- _What is needed_:
Whenever a line below includes the string "agent", show it.

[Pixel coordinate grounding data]
═══
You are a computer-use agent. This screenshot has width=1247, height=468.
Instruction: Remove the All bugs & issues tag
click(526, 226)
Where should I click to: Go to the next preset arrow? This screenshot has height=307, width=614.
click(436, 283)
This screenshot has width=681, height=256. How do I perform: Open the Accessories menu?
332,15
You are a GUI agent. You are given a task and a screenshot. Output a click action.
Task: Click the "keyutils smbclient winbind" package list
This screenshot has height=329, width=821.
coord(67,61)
═══
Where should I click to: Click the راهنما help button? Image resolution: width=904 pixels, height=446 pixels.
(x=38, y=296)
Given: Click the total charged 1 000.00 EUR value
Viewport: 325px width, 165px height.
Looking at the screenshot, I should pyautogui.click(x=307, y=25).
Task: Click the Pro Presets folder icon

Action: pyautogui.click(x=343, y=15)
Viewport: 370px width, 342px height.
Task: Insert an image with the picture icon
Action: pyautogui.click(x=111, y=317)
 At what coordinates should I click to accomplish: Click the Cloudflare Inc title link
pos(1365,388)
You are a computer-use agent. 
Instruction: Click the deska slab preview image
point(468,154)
═══
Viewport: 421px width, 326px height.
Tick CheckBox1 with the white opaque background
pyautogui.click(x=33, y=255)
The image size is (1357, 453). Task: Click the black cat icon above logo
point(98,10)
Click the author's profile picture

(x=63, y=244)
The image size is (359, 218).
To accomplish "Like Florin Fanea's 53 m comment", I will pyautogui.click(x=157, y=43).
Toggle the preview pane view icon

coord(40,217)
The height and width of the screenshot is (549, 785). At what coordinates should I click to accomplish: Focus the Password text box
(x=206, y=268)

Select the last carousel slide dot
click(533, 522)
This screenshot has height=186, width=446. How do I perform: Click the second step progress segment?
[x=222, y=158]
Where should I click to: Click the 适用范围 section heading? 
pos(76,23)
═══
- _Response_:
You are a computer-use agent. This screenshot has width=1247, height=468.
You are a GUI agent. You are given a task and a screenshot. Output a click action.
You are a computer-use agent. 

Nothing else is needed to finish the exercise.